El tiempo no pasa para ellos. Se divierten fumando. La hora emblemática para los consumidores es 4:20, ya que cuenta la historia que un grupo de amigos se juntaban a esa hora para consumir la planta, haciendo de esto una tradición no escrita. Cuando el reloj por fin marcó la hora los asistentes gritaron a una sola voz: «Mota legal, eleva la moral».

Con música de regge, con pulques, y alimentos de todo tipo y el ingrediente «mágico» se respiraba no sólo el aroma tan particular de la mota, sino se podía disfrutar un ambiente festivo entre los participantes.

Por un momento, hubo caos por una ruta mal planeada, pues quienes encabezaban el contingente decidieron caminar hacia la Secretaría de Gobernación, cruzando Reforma de una manera imprudente y cortando el tránsito vehícular intempestivamente.

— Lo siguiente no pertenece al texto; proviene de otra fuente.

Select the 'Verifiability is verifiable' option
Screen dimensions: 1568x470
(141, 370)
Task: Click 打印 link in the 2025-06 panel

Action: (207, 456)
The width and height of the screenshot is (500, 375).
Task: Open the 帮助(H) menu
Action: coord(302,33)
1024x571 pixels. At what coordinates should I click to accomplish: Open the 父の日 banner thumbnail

Al tomar la calle General Prim, una joven gritó «Somos pachecos no delincuentes, por favor no tiren basura ni hagan destrozos». Bajo el efecto de la droga caminaban alegres, con un dejo de libertad que no ocurre seguido, pues pese a que es legal portar cinco gramos, su consumo aún es estigmatizado.

Pese a que la intención de muchos era llegar a Gobernación para tener diálogo con las autoridades una valla metálica les impidió el paso, algunos lo tomaron con calma y comenzaron, otros pretendían rodear la calle para llegar por la Ciudadela, pero un joven con una máscara del Huracán Ramírez, para ocultar su identidad, decidió que nada ni nadie le iba impedir cruzar, así que con ayuda de otro muchacho trepó las vallas instaladas por la Policía Federal.

Muchos aplaudieron la hazaña, mientras que otros le gritaban que bajará por que ensombrecía el movimiento. » Todos traemos más de lo permitido, no hagan estupideces y acaben detenidos», sugirió uno de los quejosos.

Varios caminaron hacia la calle de Atenas, para encontrarse con otro cerco de la Policía Federal y ahí muchos desistieron y se instalaron en las bancas de la Ciudadela.  Un grupo de aproximadamente 20 personas tomó rumbo hacia el Monumento a la Revolución y otros más con churro en mano emprendieron camino hacia sus destinos, haciendo que esa gran humareda que se alzó a cada paso se esparciera como la protesta por legalizar la yerba.